2. Biographie de l’artiste.
Léon SPILLIAERT est né en 1881 à Ostende. A dix-huit ans, il fait un
court séjour à l’Académie de Bruges mais pour l’essentiel il restera
autodidacte. Il est employé à Bruxelles chez l’éditeur d’Emile
Verhaeren et de Maurice Maeterlinck. De caractère très tourmenté,
Spilliaert va pendant dix ans transformer la réalité ostendaise en vues
hallucinées qui l’apparentent au symbolisme. Son mariage en 1916,
puis son installation à Bruxelles et la naissance de sa fille vont détendre
son caractère. Son art, peu à peu, se fera plus désinvolte. Les arbres,
qui avec l’élément marin, furent les éléments principaux de son
imaginaire deviendront les thèmes prépondérants de son oeuvre. Sa vie
se partagera entre les joies de la famille et son art. Malgré deux
expositions considérables en 1929 et 1944 à Bruxelles il mourra en
1946, sans connaître la reconnaissance internationale qui ne lui sera
accordée qu’au cours des années quatre-vingt.
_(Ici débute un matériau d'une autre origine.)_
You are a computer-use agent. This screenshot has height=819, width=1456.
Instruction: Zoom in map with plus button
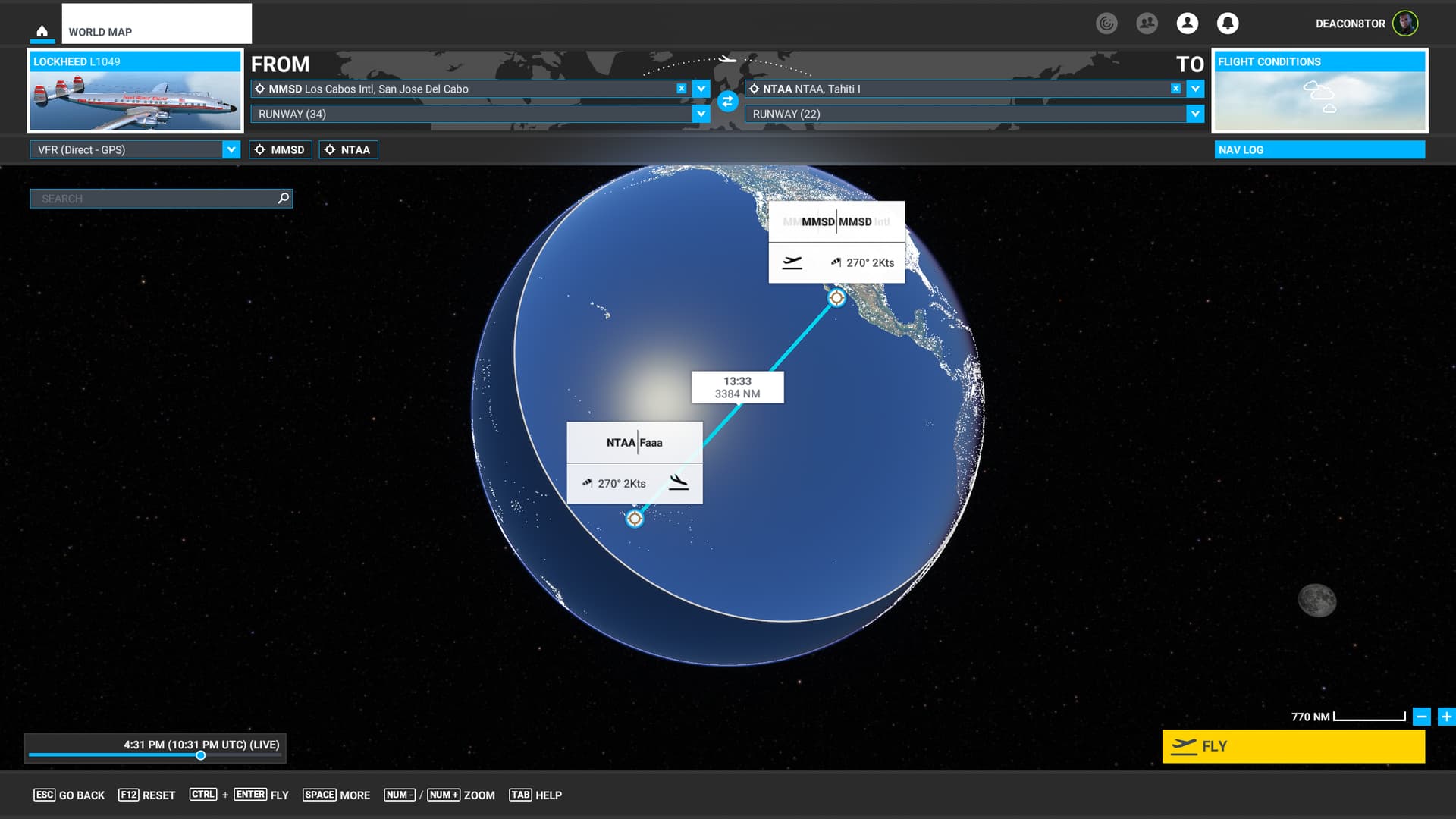(1446, 717)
3. La singularité de la vision de l'artiste
Préférant suivre son imagination nourrie d'images littéraires, de réflexions philosophiques et de réalités
sociales, Spilliaert débute une carrière d’autodidacte. L'originalité de son interprétation s'impose
immédiatement dans les lavis sombres de ses premières années. Son œuvre est pleine d’une solitude
angoissante, d’une mélancolie qui est proche de la folie. Artiste inclassable, il ne fait partie d’aucun
mouvement pictural, tout en s’illustrant entre symbolisme et expressionnisme. On dit de lui qu’il fut un
précurseur des surréalistes.
« Autoportrait » 1908. Encre de Chine, pinceau,
crayon de couleur, aquarelle sur papier
48,8 x 63 mm
« Autoportrait au miroir » 1908.
Encre de chine, aquarelle, crayon de couleur
sur papier. 485 x 631 mm.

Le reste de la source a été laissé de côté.